I have the following OpenCL kernel code:

double calcA(double2 point1, double2 point2);

void __kernel mainProgram()
{
    long long index = get_global_id(0);

    if (index == 0)
    {
        double2 p1   = (double2)(0.891949793450334649, 0.513485940430910115);
        double2 p2   = (double2)(0.891949846176460226, 0.513485940430959964);

        double dist = calcA(p1, p2);

        printf("NV A        = %.18e\n", dist);
    }
}


double calcA(double2 p1, double2 p2)
{
    double cos1 = cos(p1[0]);
    double cos2 = cos(p2[0]);
    double sin1 = sin(p1[0]);
    double sin2 = sin(p2[0]);
    double cosDelta = cos(p2[1] - p1[1]);

    double A_h1 = cos1 * sin2;
    double A_h2 = sin1 * cos2 * cosDelta;
    double A = A_h1 - A_h2;

    // printf("NV A_h1     = %.18e\n", A_h1);

    return A;
}

This is part of a much larger code that just demonstrates the underlying problem. In this code, as you can see, inside the central kernel function, a local function is called that calculates some value of A (in three steps) and prints it on the screen. In the host program, the same calculations are performed in parallel and printed on the screen to compare the values obtained. The problem is that the value of A calculated on the GPU has an accuracy of up to 9 decimal places:

CPU A = 5.27261255 7671862987e-08
NV  A = 5.27261255 9188061227e-08

However, if one of the intermediate variables (A_h1 or A_h2) is printed in the calcD function (for example, by uncomenting a line), then the GPU starts to output the absolute correct value of A:

CPU A = 5.272612557671862987e-08
NV  A = 5.272612557671862987e-08

I note that I use the <CL/opengl.hpp> library directly, performing calculations on RTX 4080 (CUDA 12.4, drivers 551.78). I also note that I have seen tips like using the compilation flag --fmad=false, however, there is no such flag in the OpenCL specification.

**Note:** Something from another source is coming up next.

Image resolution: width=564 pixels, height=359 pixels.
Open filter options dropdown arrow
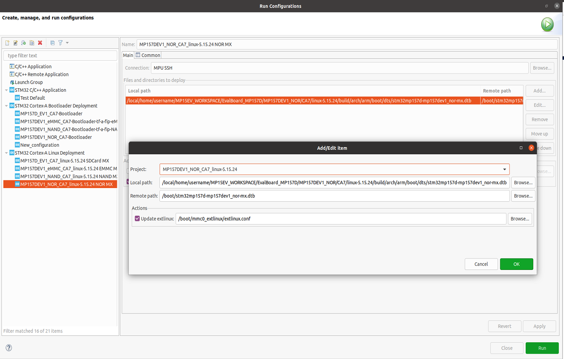click(x=67, y=43)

Thank you so much for your help!

amendment 1. @ProjectPhysX suggested the -cl-opt-disable flag. It had an effect on the test example shown here, but not on the main program, unfortunately. In the main program, the inaccurate values just changed a little, but did not become more accurate.

Solution

When printing the intermediate values, the GPU performs the math as you coded it, and you get the exact end result. When not printing intermediate values, the multiplication and subtraction here are contracted by the compiler to one fma/mad which may use reduced precision:

double A = fma(cos1, sin2, -sin1 * cos2 * cosDelta);

You can disable this behavior with the -cl-opt-disable compiler flag, passed to clBuildProgram.

Note that double-precision (FP64) performance on Nvidia Ada GPUs is abysmal and most likely even below the FP64 performance of your CPU. I'd recommend GPU use only if you can get away with single-precision (FP32).